As market conditions worsen, we can see the volatility caused by the twin forces of inflation and tightening interest rates. The policy repo rate has been increased to 5.9% and the RBI expects inflation to hover slightly below 6%, by the end of FY23. On their part, the long-term value investor must hunker down and be laser-focused on company level metrics.
Some important questions that should be asked at the individual portfolio company level are:
● Is the company able to maintain its revenue levels?
● Is it able to maintain its margins at current revenue levels?
● Is the balance sheet strong enough to withstand these adverse economic conditions?
● Do the capital allocation decisions indicate good discipline, including perhaps considering buybacks, if the share price is depressed?
● Is the working capital being maintained at appropriate levels?
If a company’s condition, in the current scenario, indicates strength with respect to these questions, then it is only a matter of time that portfolios will recover from these depressed valuations.

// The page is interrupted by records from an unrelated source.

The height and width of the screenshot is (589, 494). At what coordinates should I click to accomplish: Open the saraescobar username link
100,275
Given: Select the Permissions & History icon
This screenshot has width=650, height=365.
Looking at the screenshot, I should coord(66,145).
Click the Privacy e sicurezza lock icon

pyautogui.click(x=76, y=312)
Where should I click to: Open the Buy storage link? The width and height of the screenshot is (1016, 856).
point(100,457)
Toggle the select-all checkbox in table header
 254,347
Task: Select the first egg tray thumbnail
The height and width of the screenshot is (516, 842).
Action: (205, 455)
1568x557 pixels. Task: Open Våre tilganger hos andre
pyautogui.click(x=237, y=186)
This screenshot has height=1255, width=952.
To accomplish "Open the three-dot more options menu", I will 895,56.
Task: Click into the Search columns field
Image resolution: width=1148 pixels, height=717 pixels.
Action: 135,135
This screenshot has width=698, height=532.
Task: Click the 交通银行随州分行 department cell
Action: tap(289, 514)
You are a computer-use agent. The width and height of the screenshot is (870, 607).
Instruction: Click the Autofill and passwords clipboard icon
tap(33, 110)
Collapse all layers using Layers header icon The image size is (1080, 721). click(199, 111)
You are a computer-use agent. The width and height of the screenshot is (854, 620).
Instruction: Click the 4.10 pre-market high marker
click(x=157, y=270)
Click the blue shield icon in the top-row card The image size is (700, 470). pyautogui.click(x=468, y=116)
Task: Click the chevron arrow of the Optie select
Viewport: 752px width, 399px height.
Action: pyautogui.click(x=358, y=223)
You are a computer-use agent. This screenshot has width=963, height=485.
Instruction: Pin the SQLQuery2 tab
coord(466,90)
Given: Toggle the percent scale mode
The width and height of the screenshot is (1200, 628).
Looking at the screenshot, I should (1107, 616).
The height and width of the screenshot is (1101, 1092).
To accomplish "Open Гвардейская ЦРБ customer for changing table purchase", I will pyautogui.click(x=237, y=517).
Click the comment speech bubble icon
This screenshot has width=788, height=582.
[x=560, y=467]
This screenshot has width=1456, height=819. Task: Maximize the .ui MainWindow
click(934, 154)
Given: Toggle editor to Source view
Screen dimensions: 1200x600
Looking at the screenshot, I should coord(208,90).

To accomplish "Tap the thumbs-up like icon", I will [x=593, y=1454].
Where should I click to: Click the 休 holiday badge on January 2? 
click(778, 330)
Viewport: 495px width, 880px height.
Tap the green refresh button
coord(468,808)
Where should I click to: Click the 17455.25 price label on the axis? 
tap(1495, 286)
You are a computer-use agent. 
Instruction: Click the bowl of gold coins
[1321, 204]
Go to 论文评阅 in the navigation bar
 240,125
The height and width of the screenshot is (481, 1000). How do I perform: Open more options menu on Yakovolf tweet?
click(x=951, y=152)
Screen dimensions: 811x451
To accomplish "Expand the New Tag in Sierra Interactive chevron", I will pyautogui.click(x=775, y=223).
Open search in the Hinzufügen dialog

Looking forward, we are optimistic about the future of Indian businesses and markets. Already this year, the Indian markets have done better than the US markets. A comparison of 2022 data shows that the Indian index has not fallen nearly as much as the S&P500, even after adjusting for the rupee’s decline versus the US dollar. India also seems to be in a geopolitical sweet spot.
Fortunately, or unfortunately, conflicts and tensions in various other parts of the world may indirectly benefit Indian businesses, especially those that are able to provide goods and services to export customers looking for alternative sources.